The near future will show how the events will develop along the lines of one of these scenarios. Currently, public statements by certain MPs on social media, combined with pressure from the society and representatives of European and international institutions, suggest that the first scenario is the most likely one.
Field office of the International Criminal Court opens in Kyiv
Event
On September 14, 2023, the Prosecutor General of Ukraine A. Kostin and the Prosecutor of the International Criminal Court K. Khan announced the opening of a field office of the ICC in Kyiv.
As noted, the operation of the office will enhance the efficiency of the Court’s work and speed up the restoration of justice.
The ICC field office in Ukraine will become the largest representation of the ICC outside The Hague, where the Court is located.
CPLR’s assessment
Back in March 2023, a year after the beginning of the large-scale Russian aggression, the Prosecutor General A. Kostin and the Secretary of the ICC P. Lewis signed an agreement in The Hague, Netherlands, regarding the opening of an ICC office in Ukraine. Now, almost exactly six months later, demonstrating dedication to its commitments before the international community, the ICC has launched the operation of its largest representation outside The Hague in Kyiv.
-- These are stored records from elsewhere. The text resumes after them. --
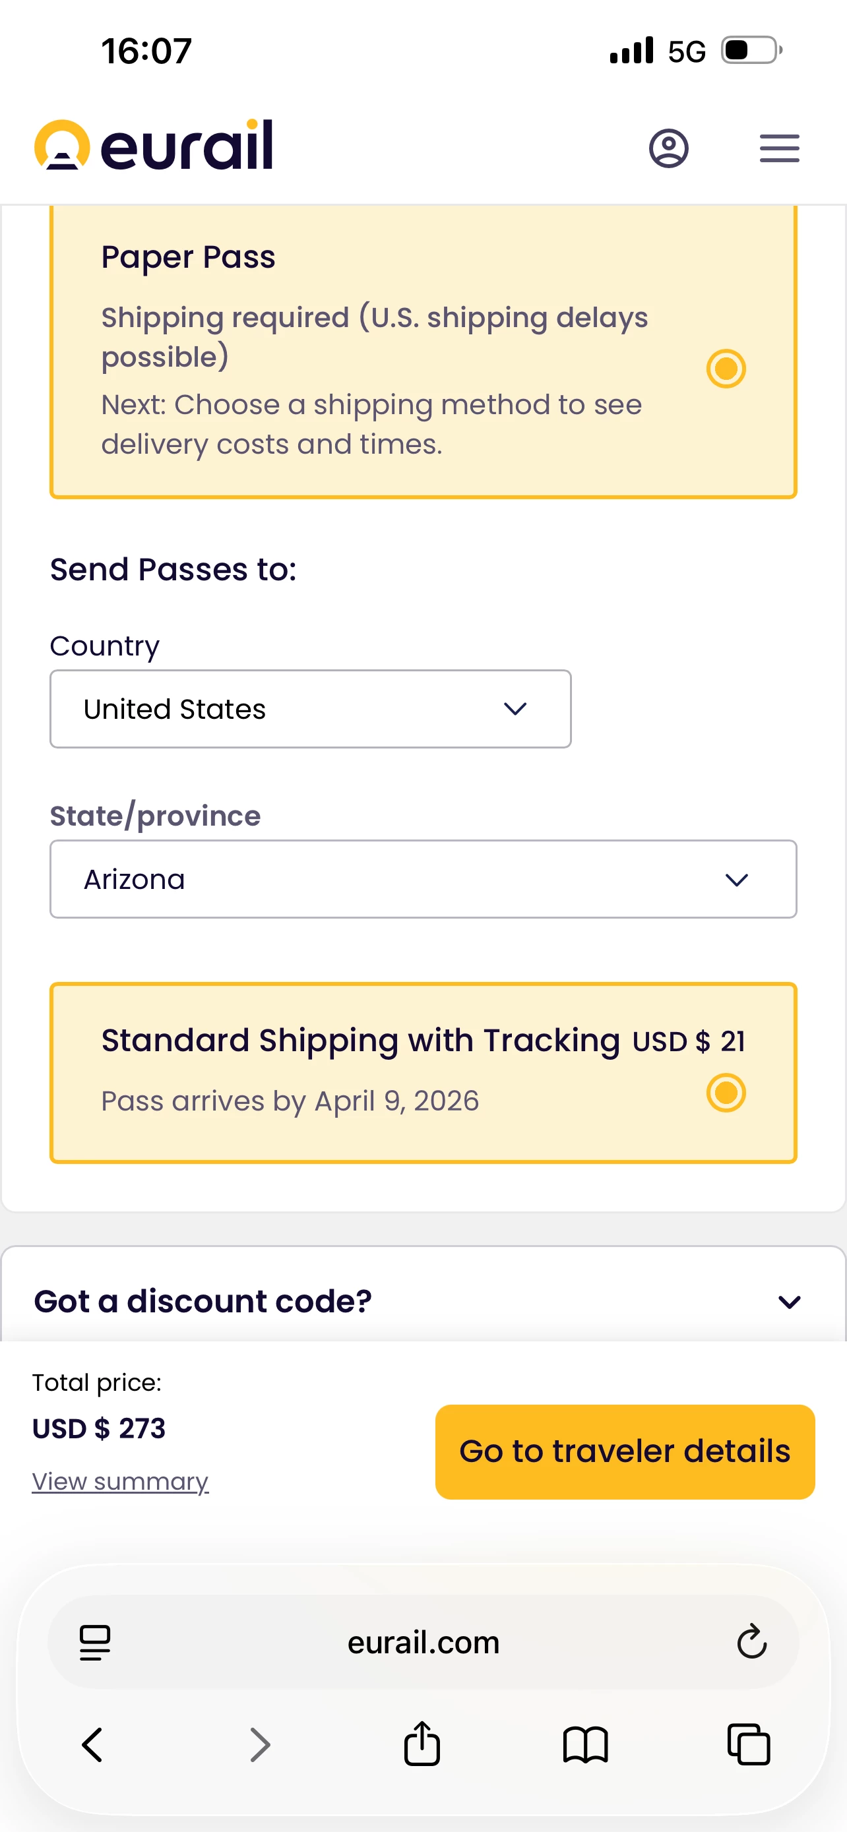Go back in Safari browser
The height and width of the screenshot is (1832, 847).
coord(92,1745)
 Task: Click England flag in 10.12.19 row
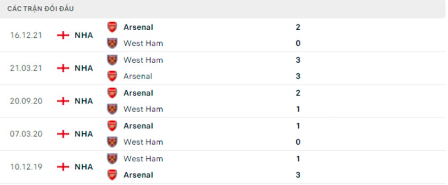[x=63, y=167]
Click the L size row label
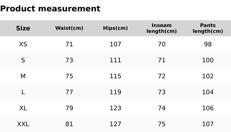The width and height of the screenshot is (231, 132). pos(23,92)
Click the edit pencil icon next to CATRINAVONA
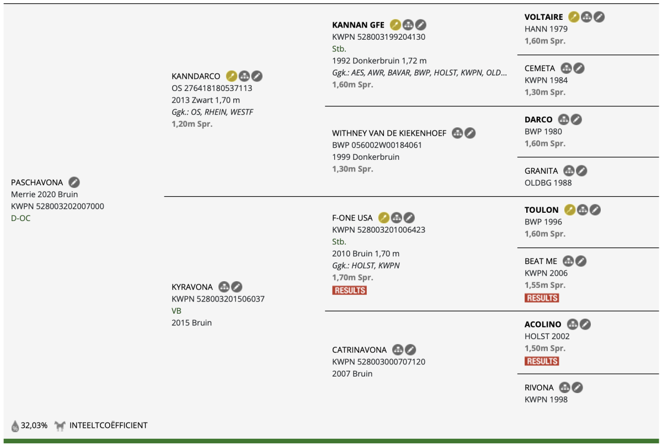Screen dimensions: 662x446 pyautogui.click(x=410, y=350)
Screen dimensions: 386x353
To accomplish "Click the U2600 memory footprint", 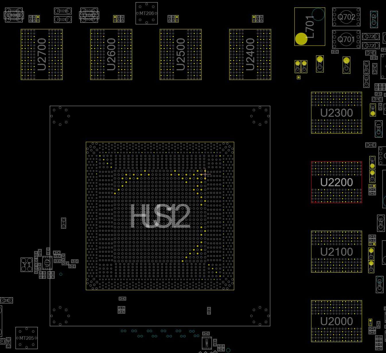I will (x=111, y=54).
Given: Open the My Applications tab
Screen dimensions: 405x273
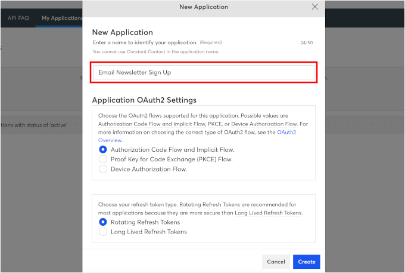Looking at the screenshot, I should (x=62, y=18).
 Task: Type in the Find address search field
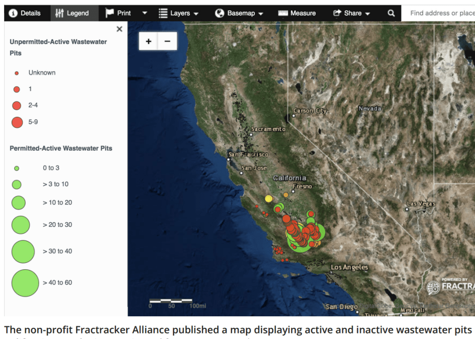(441, 13)
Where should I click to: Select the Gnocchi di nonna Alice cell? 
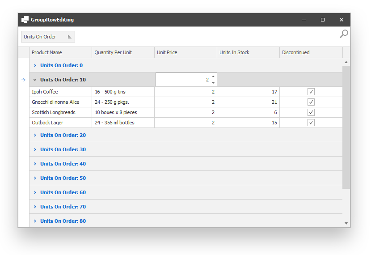pos(60,102)
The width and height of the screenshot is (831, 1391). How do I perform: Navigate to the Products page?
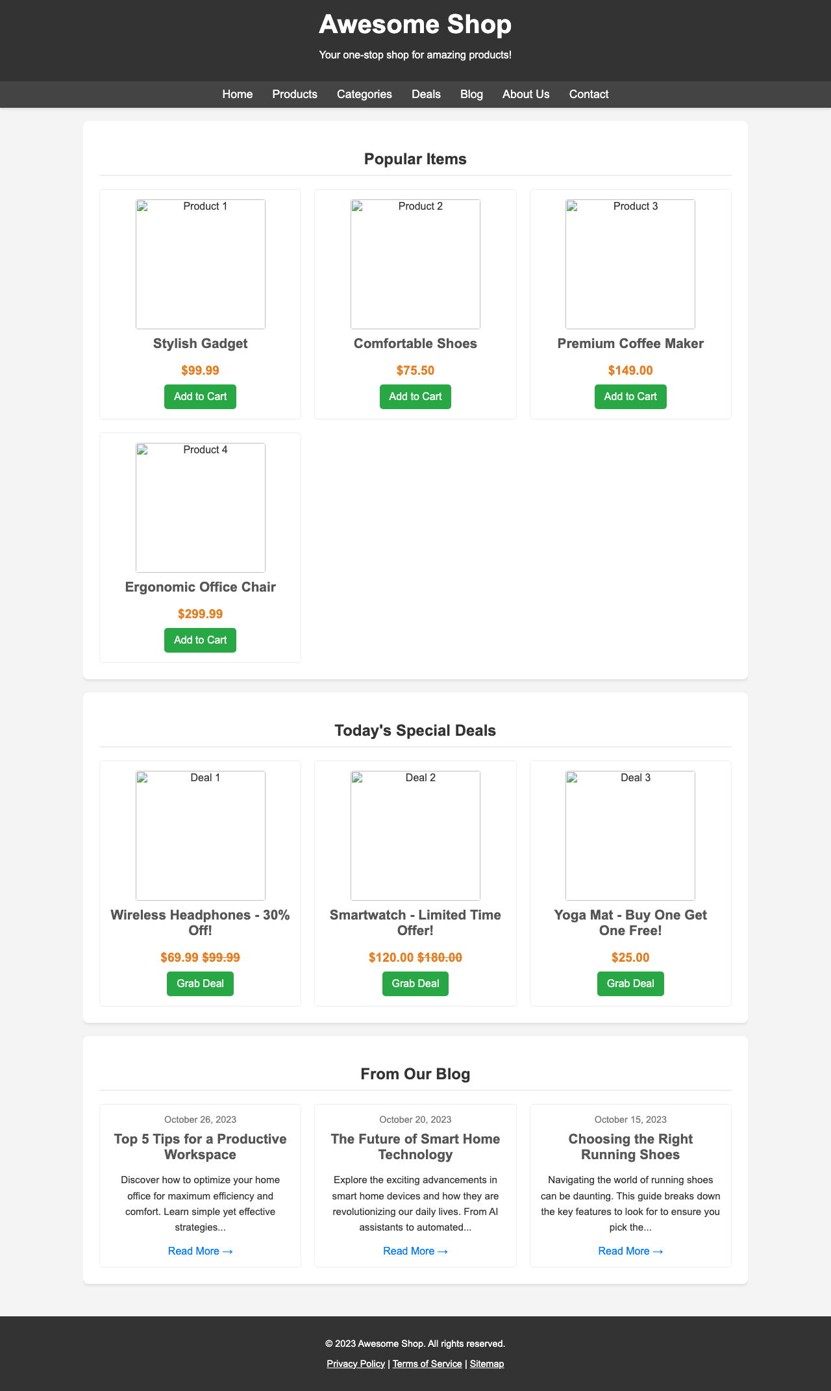295,94
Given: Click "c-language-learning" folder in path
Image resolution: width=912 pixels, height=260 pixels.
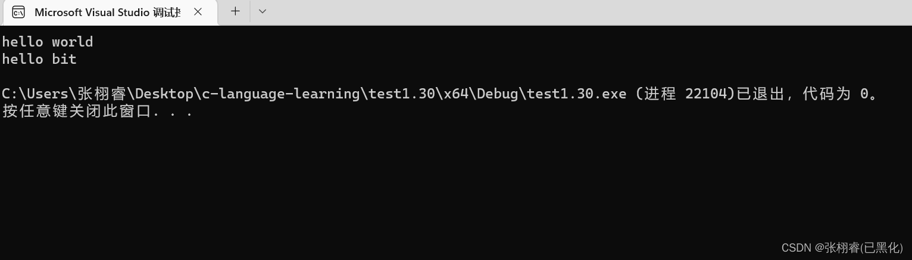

As stated by the Ukrainian side and confirmed by K. Khan, the work of this institution will help strengthen cooperation between Ukraine and the ICC, because staff of the Prosecutor’s Office of the Court will be able to investigate international crimes committed by the aggressor state directly “on the spot”. First of all, this means stable situation guaranteed by a bilateral agreement, prompt access to information and the location of events, consultations with Ukrainian state authorities and CSOs in “live” mode; and timely interviews with victims and witnesses, with the possibility of quick involvement in procedural actions jointly with Ukrainian investigators and prosecutors.
It is known that the investigation of Russia’s international crimes against Ukraine is a top priority for the ICC Prosecutor. We can already see the intermediate results of the work of his team. In particular, thanks to close cooperation with the Ukrainian authorities, the ICC has issued arrest warrants for V. Putin and M. Lvova-Belova. As of today, more than 104,000 criminal proceedings related to war crimes committed by Russian combatants – from the lowest to the highest ranks – have been registered. However, the ICC is primarily interested in the military-political leadership based on the principle of complementarity. Therefore, in accordance with the limits of the Court’s jurisdiction recognized by Kyiv, in order to investigate the situation in Ukraine regarding all these crimes, as well as the crime of genocide, K. Khan and his team need to be as close as possible to the scene of criminal offenses.
As K. Khan rightly noted on Thursday, “the law must be at the forefront”. Indeed, the field office of the ICC in Kyiv will allow to respond more effectively to both past and future crimes committed by Russia. Although Ukraine has not yet ratified the Rome Statute of the ICC, an official branch of this powerful international criminal justice body will operate in its capital. It is worth noting that the ICC is currently doing perhaps the most to bring the top political leadership of Russia to criminal responsibility for international crimes against Ukraine. Therefore, it is crucial for Ukraine to support and develop cooperation with K. Khan’s office and to facilitate unhindered work of the ICC team in Kyiv.